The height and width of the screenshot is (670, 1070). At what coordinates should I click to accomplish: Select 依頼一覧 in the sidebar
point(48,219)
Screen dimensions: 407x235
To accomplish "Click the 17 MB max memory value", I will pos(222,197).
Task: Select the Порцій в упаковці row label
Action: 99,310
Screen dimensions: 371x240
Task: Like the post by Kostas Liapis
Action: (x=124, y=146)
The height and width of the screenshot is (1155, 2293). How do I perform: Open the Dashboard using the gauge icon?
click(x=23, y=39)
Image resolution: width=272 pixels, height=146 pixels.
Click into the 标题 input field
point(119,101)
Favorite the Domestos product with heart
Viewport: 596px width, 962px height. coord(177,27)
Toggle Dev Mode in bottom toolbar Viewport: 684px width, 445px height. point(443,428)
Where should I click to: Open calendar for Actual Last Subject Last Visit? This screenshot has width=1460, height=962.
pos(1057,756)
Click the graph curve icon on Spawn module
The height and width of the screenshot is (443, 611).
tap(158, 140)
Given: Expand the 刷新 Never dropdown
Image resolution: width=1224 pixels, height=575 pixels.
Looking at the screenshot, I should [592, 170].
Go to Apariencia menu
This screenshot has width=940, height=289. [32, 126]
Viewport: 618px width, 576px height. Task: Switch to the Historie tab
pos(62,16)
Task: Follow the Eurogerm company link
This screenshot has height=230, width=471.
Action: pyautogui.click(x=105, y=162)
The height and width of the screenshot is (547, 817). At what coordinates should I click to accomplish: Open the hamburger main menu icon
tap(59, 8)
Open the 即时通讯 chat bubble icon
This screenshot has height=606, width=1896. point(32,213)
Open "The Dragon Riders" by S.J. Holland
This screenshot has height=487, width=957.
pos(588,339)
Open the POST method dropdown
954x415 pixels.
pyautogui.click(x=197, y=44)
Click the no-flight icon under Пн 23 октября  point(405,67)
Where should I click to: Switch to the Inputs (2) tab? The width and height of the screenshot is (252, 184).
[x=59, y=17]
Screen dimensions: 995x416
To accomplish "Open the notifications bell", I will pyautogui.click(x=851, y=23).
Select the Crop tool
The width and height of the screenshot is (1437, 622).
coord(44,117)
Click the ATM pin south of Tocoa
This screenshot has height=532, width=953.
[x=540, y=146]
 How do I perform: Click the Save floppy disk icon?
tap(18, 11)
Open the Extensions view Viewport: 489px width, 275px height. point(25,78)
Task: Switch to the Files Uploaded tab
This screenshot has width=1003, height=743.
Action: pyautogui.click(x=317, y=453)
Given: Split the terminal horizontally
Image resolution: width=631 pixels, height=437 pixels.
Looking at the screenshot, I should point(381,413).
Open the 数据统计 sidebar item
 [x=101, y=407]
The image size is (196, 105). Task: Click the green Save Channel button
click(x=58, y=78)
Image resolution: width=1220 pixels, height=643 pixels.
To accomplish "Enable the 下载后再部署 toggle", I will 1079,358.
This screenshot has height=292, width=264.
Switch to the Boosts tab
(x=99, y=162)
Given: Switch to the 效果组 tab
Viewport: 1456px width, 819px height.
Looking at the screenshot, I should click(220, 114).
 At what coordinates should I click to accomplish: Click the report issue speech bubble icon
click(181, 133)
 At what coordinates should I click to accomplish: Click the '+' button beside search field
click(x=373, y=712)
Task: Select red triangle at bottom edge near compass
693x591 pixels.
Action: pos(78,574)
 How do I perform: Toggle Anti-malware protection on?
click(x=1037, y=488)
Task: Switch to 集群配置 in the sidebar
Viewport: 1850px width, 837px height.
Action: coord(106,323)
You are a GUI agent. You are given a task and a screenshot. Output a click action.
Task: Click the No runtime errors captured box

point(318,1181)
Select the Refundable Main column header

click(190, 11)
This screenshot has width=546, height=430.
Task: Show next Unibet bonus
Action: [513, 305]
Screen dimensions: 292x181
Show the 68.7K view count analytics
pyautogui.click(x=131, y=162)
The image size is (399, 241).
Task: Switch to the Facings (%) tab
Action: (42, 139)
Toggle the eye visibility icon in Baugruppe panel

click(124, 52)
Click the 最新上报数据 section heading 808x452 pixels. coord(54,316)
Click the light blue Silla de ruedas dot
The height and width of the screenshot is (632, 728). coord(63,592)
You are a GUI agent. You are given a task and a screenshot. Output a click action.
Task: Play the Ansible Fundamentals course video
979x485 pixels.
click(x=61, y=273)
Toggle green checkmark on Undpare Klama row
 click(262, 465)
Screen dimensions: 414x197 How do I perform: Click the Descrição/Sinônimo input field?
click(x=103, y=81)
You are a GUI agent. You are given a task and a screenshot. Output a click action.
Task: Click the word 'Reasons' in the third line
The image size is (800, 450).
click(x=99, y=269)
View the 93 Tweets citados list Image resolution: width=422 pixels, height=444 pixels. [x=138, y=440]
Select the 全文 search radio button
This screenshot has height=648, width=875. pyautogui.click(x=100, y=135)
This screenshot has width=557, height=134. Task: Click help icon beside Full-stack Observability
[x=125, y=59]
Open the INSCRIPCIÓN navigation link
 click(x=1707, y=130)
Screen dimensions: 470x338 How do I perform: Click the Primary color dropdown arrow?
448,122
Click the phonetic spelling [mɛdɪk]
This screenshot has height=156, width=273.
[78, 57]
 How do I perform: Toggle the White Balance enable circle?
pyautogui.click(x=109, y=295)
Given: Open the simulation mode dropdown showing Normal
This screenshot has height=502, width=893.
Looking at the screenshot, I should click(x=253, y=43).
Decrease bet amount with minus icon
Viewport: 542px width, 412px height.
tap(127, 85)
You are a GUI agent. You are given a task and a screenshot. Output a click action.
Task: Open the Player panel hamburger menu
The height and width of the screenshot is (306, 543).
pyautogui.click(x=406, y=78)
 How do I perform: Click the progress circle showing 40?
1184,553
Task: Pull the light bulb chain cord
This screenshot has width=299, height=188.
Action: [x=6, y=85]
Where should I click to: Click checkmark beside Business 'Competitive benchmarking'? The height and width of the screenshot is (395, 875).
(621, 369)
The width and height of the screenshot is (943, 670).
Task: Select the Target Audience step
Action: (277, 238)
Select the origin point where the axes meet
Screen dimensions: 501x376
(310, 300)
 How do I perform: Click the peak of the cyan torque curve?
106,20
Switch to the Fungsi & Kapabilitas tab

Work to do =>
Copy out every one of the lines above word for word, with no changes.

Task solution =>
The height and width of the screenshot is (670, 1070). At what coordinates should I click to accomplish: Select 依頼一覧 in the sidebar
point(48,219)
Screen dimensions: 407x235
To accomplish "Click the 17 MB max memory value", I will pos(222,197).
Task: Select the Порцій в упаковці row label
Action: 99,310
Screen dimensions: 371x240
Task: Like the post by Kostas Liapis
Action: (x=124, y=146)
The height and width of the screenshot is (1155, 2293). How do I perform: Open the Dashboard using the gauge icon?
click(x=23, y=39)
Image resolution: width=272 pixels, height=146 pixels.
Click into the 标题 input field
point(119,101)
Favorite the Domestos product with heart
Viewport: 596px width, 962px height. coord(177,27)
Toggle Dev Mode in bottom toolbar Viewport: 684px width, 445px height. point(443,428)
Where should I click to: Open calendar for Actual Last Subject Last Visit? This screenshot has width=1460, height=962.
pos(1057,756)
Click the graph curve icon on Spawn module
The height and width of the screenshot is (443, 611).
tap(158, 140)
Given: Expand the 刷新 Never dropdown
Image resolution: width=1224 pixels, height=575 pixels.
Looking at the screenshot, I should [592, 170].
Go to Apariencia menu
This screenshot has width=940, height=289. [32, 126]
Viewport: 618px width, 576px height. Task: Switch to the Historie tab
pos(62,16)
Task: Follow the Eurogerm company link
This screenshot has height=230, width=471.
Action: pyautogui.click(x=105, y=162)
The height and width of the screenshot is (547, 817). At what coordinates should I click to accomplish: Open the hamburger main menu icon
tap(59, 8)
Open the 即时通讯 chat bubble icon
This screenshot has height=606, width=1896. point(32,213)
Open "The Dragon Riders" by S.J. Holland
This screenshot has height=487, width=957.
pos(588,339)
Open the POST method dropdown
954x415 pixels.
pyautogui.click(x=197, y=44)
Click the no-flight icon under Пн 23 октября  point(405,67)
Where should I click to: Switch to the Inputs (2) tab? The width and height of the screenshot is (252, 184).
[x=59, y=17]
Screen dimensions: 995x416
To accomplish "Open the notifications bell", I will pyautogui.click(x=851, y=23).
Select the Crop tool
The width and height of the screenshot is (1437, 622).
coord(44,117)
Click the ATM pin south of Tocoa
This screenshot has height=532, width=953.
[x=540, y=146]
 How do I perform: Click the Save floppy disk icon?
tap(18, 11)
Open the Extensions view Viewport: 489px width, 275px height. point(25,78)
Task: Switch to the Files Uploaded tab
This screenshot has width=1003, height=743.
Action: pyautogui.click(x=317, y=453)
Given: Split the terminal horizontally
Image resolution: width=631 pixels, height=437 pixels.
Looking at the screenshot, I should point(381,413).
Open the 数据统计 sidebar item
 [x=101, y=407]
The image size is (196, 105). Task: Click the green Save Channel button
click(x=58, y=78)
Image resolution: width=1220 pixels, height=643 pixels.
To accomplish "Enable the 下载后再部署 toggle", I will 1079,358.
This screenshot has height=292, width=264.
Switch to the Boosts tab
(x=99, y=162)
Given: Switch to the 效果组 tab
Viewport: 1456px width, 819px height.
Looking at the screenshot, I should click(220, 114).
 At what coordinates should I click to accomplish: Click the report issue speech bubble icon
click(181, 133)
 At what coordinates should I click to accomplish: Click the '+' button beside search field
click(x=373, y=712)
Task: Select red triangle at bottom edge near compass
693x591 pixels.
Action: pos(78,574)
 How do I perform: Toggle Anti-malware protection on?
click(x=1037, y=488)
Task: Switch to 集群配置 in the sidebar
Viewport: 1850px width, 837px height.
Action: coord(106,323)
You are a GUI agent. You are given a task and a screenshot. Output a click action.
Task: Click the No runtime errors captured box

point(318,1181)
Select the Refundable Main column header

click(190, 11)
This screenshot has width=546, height=430.
Task: Show next Unibet bonus
Action: [513, 305]
Screen dimensions: 292x181
Show the 68.7K view count analytics
pyautogui.click(x=131, y=162)
The image size is (399, 241).
Task: Switch to the Facings (%) tab
Action: (42, 139)
Toggle the eye visibility icon in Baugruppe panel

click(124, 52)
Click the 最新上报数据 section heading 808x452 pixels. coord(54,316)
Click the light blue Silla de ruedas dot
The height and width of the screenshot is (632, 728). coord(63,592)
You are a GUI agent. You are given a task and a screenshot. Output a click action.
Task: Play the Ansible Fundamentals course video
979x485 pixels.
click(x=61, y=273)
Toggle green checkmark on Undpare Klama row
 click(262, 465)
Screen dimensions: 414x197 How do I perform: Click the Descrição/Sinônimo input field?
click(x=103, y=81)
You are a GUI agent. You are given a task and a screenshot. Output a click action.
Task: Click the word 'Reasons' in the third line
The image size is (800, 450).
click(x=99, y=269)
View the 93 Tweets citados list Image resolution: width=422 pixels, height=444 pixels. [x=138, y=440]
Select the 全文 search radio button
This screenshot has height=648, width=875. pyautogui.click(x=100, y=135)
This screenshot has width=557, height=134. Task: Click help icon beside Full-stack Observability
[x=125, y=59]
Open the INSCRIPCIÓN navigation link
 click(x=1707, y=130)
Screen dimensions: 470x338 How do I perform: Click the Primary color dropdown arrow?
448,122
Click the phonetic spelling [mɛdɪk]
This screenshot has height=156, width=273.
[78, 57]
 How do I perform: Toggle the White Balance enable circle?
pyautogui.click(x=109, y=295)
Given: Open the simulation mode dropdown showing Normal
This screenshot has height=502, width=893.
Looking at the screenshot, I should click(x=253, y=43).
Decrease bet amount with minus icon
Viewport: 542px width, 412px height.
tap(127, 85)
You are a GUI agent. You are given a task and a screenshot. Output a click action.
Task: Open the Player panel hamburger menu
The height and width of the screenshot is (306, 543).
pyautogui.click(x=406, y=78)
 How do I perform: Click the progress circle showing 40?
1184,553
Task: Pull the light bulb chain cord
This screenshot has width=299, height=188.
Action: [x=6, y=85]
Where should I click to: Click checkmark beside Business 'Competitive benchmarking'? The height and width of the screenshot is (395, 875).
(621, 369)
The width and height of the screenshot is (943, 670).
Task: Select the Target Audience step
Action: (277, 238)
Select the origin point where the axes meet
Screen dimensions: 501x376
(310, 300)
 How do I perform: Click the peak of the cyan torque curve?
106,20
Switch to the Fungsi & Kapabilitas tab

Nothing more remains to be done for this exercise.